City Manager Dave Millheim said Wednesday the group, known as Save Farmington, was planning to present a letter of gratitude to the mayor and city council for the strong position they have taken against the Utah Department of Transportation’s ‘s plan to construct the West Davis freeway.
The city is opposing the preferred route alignment for the 20-mile road stretching from Farmington to West Haven in Weber County based on its impact to the city’s public recreation areas and the Great Salt Lake shoreline.
The city has already spent about $100,000 in legal work in challenging the alignment where it impacts conservation easement property, Millheim said.
Save Farmington was established in 2012 and consist of hundreds of members from all over the city, said Lori Kalt, president of the group.
The proposed route would encircle Farmington with a third freeway.
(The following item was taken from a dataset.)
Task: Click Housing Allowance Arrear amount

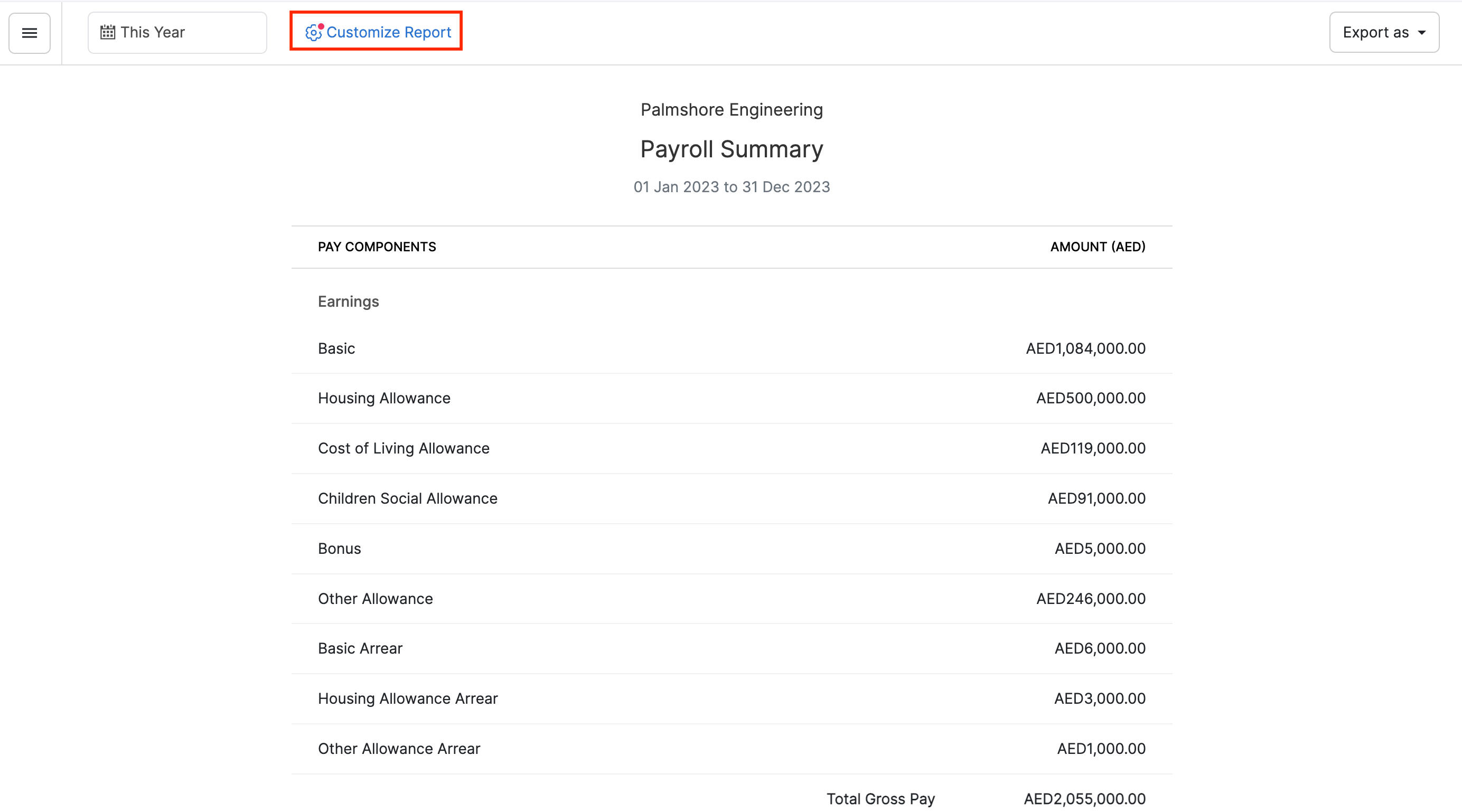Action: [x=1099, y=698]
UDOT’s plan would construct the freeway through public recreation areas and conservation easements owned by the city, according to officials.
UDOT’s preferred route, commonly referred to as the Glovers Lane option, would construct a freeway through western and southern Farmington, through residential neighborhoods, taking an unspecified number of families’ homes. Additionally, the freeway would be built about 450 feet from the northern border of the Farmington Bay Waterfowl Management Area, impacting wildlife.
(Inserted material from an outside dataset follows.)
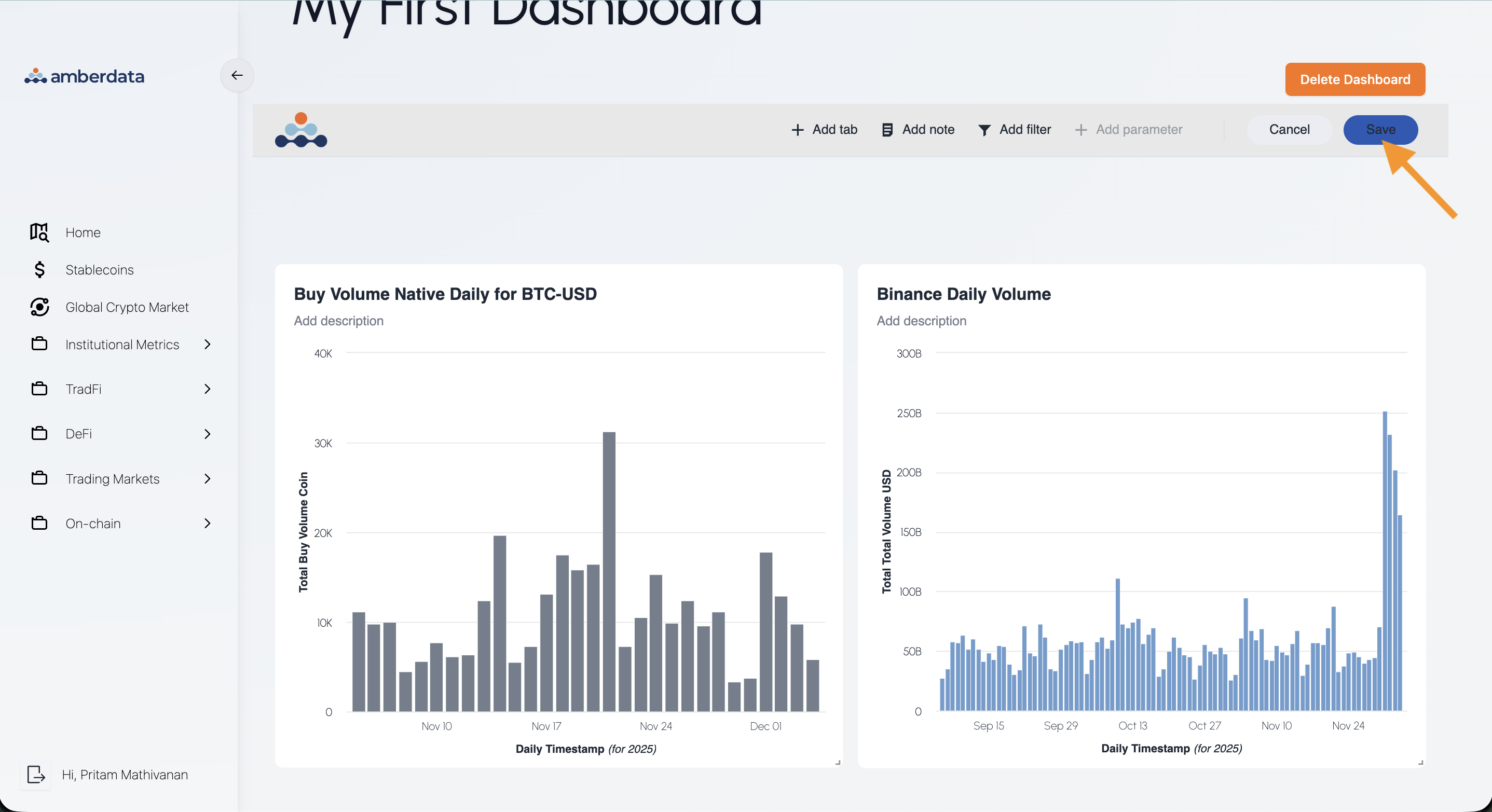
Task: Open the On-chain menu item
Action: tap(93, 523)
“(It) seemed that the worst possible scenario was being manipulated (by UDOT) to appear as though it was the ‘best,’ and even the ‘only’ scenario for a supposed much-needed high-speed freeway,” Kalt said.
UDOT’s planned route was not the result of a deliberative environmental impact study, but instead, Kalt said, “the result of a pre-determination of a preferred alignment and alternative” and the “review effort and conclusions were reverse-engineered to support that preconceived result.”
“Basically, UDOT knew where they wanted to build this freeway and they set about making that happen,” she said.
“We’re aware of Farmington city’s concerns and we will continue to work with them throughout this process,” UDOT spokesman John Gleason told the Standard-Examiner on Wednesday.
In an April 27, 2012 letter, UDOT representatives asked Farmington officials to identify property the city considered protected under Section 4(f) of the Federal Transportation Act, which protects public parks, recreation areas, trails, wildlife refuges and historic sites from condemnation and construction for federal highway projects.
In response, Farmington submitted a letter to UDOT dated May 11, 2012, identifying public conservation easements owned by the city, that protected public recreation areas, public trail system, neighboring uplands, and wetlands from residential or commercial development, according to city records.
The city also created the easements to help protect the Farmington Bay Wildlife Management Area from encroaching development.
Despite the city’s notice of the federal law protections that apply to the city’s public recreation areas and conservation easements, UDOT last May released its Draft Environmental Impact Statement that selected the freeway route through the protected areas.
In response, Farmington has filed a formal comment objecting to the DEIS, followed by two letters requesting UDOT reconsider its plan and conduct a supplemental DEIS.
UDOT’s final EIS is scheduled to be released this summer. That document will specify UDOT’s preferred freeway route to the Federal Highway Administration.